Tanrım! İnsanlara yük olmaktan nefret ediyorum.

Onları mahçupca onaylayıp arkalarından yürümeye başladım.

Onların evi kasabanın çıkışındaydı fakat hala kasaba içinde sayılırdı. Ayrıca herkes onları ev arkadaşı biliyordu. Onların ilişkisini öğrenmem de biraz tuhaftı. Sınıfa erken gitmiştim ve onları öpüşürken görmüştüm.

Eve geldiğimizde bana kalacağım odayı gösterdiler fakat şimdi çıkmazsam elimde olan işimi kaybedecektim.

"Benim işe gitmem gerek."

"Dikkatli ol."

"Tamam."

-

Gün çok yorucuydu. Kafede birilerine içecek yetiştirmek cidden zordu. Neyse ki çıkmama 5 dakika vardı.

"Bakar mısınız?"

Arkamı dönüp beni çağıran kişiye baktım. Bu... çok sevimliydi. Ciddi dursa da ciddi anlamda çok sevimliydi. Tek sorun, alt taraflarımın hareketlenmesi?

"Şu kasabayı biliyorsanız, bana tarif eder misiniz?"

Gözlerimi sevimli yüzden çekip telefonda gösterdiği kasabanın ismine baktım. Benim yaşadığım kasaba...

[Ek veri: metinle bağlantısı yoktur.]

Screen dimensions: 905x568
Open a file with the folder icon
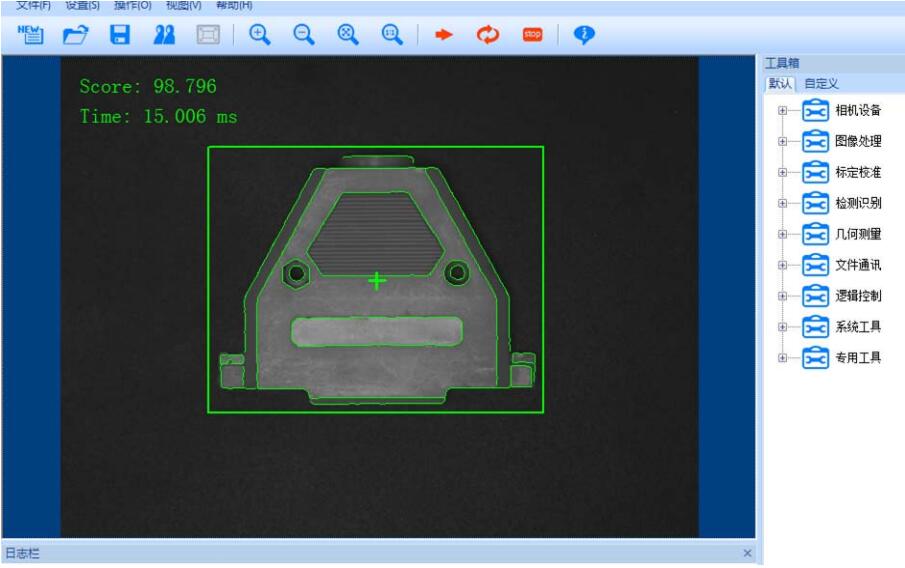[x=74, y=34]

"Evet, ben burada yaşıyorum. Birazdan çıkacağım, isterseniz benimle gelebilirsiniz."

"Sorun olmazsa, isterim."

Ona gülümseyerek arka tarafa gidip üstümü değiştirdim. Geri döndüğümde girişte elinde ki içecekle, ayakta hafifçe sallanıyordu. Tatlı göründüğü için gülümsedim.

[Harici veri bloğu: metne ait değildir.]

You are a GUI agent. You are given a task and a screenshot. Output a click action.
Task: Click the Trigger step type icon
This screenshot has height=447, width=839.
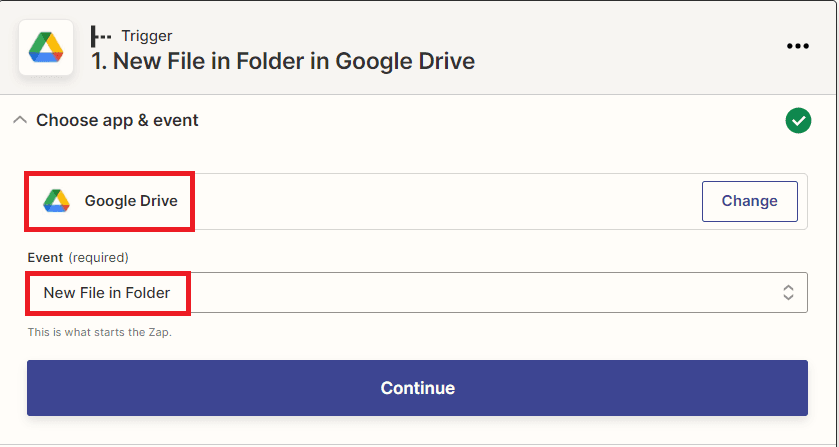(101, 36)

Kasabayı bulamayışı normaldi çünkü çok bilinmedik bir yerdi ve kasaba küçüktü. Bu da demek oluyordu ki, onunla karşılaşma ihtimalim yüzde yüzünde üstlerindeydi. Bu beni mutlu etmişti.

10 dakikalık bir araba yolculuğundan sonra indik ve yürümeye başladık. Çünkü buradan sonrasına araba girmezdi. Fazlasıyla sessizdi ve ben onunla konuşmak istiyordum.

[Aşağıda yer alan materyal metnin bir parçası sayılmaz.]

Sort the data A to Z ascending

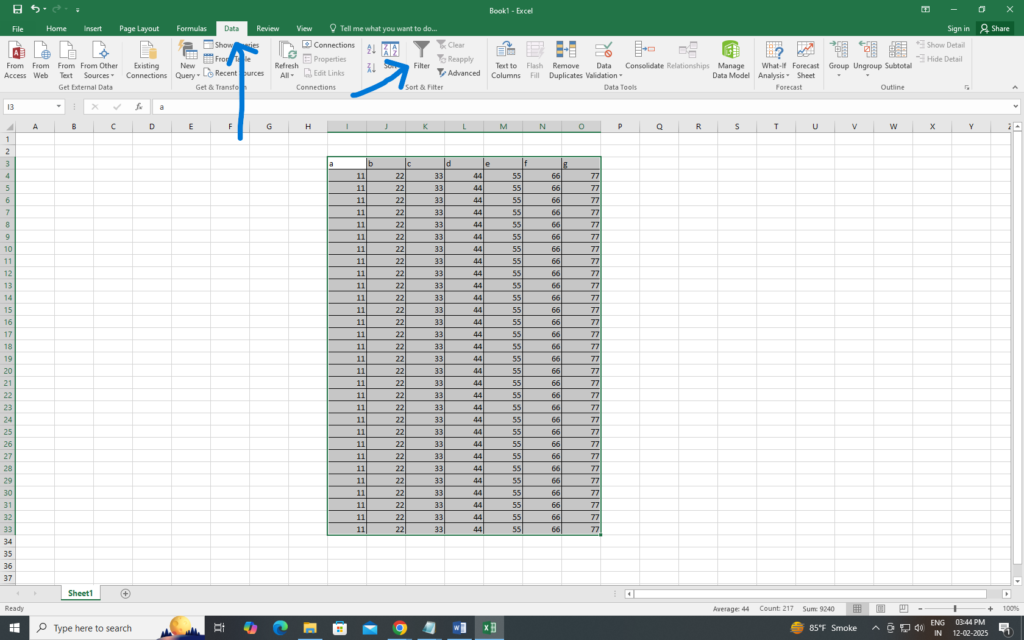(x=371, y=48)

"Bu kasaba bilinmediktir. Buraya pek fazla kişi uğramaz, ismin..."

"Ah, Seungmin. Kim Seungmin."

"Bang Christopher Chan. Chan diyebilirsin."

"Christopher daha güzel."

Bu ismimi hiçbir zaman kimse kullanmamıştı ve onun ağzına cidden çok yakışmıştı.  Bana her zaman böyle seslenmesini istemem normal mi?

O yürürken yüzünü izledim biraz. Yüzündeki her bir detay çok güzeldi. Beni kendine hayran bırakmıştı.

Ama o da o kasaba yaşayacaktı. O da ona öyle yargılayıcı bakışlar atacak mıydı? İğrenek bakar mıydı? Onu kınar mıydı? Ona hoş olmayan sözler söyler miydi? Eşcinselliği bir kusur olarak görür müydü?

Kafasını iki yana sallayıp bu düşüncelerden kurtuldu. Şimdilik tadını çıkarmak istiyordu. Aklında ki sorunu gözardı ederek...

"Peki bu kasabada ne işin var?"

"Ben edebiyat öğretmeniyim. Buraya atandım, ama kasabayı bulamadım. Arkadaşlarımda burada öğretmen."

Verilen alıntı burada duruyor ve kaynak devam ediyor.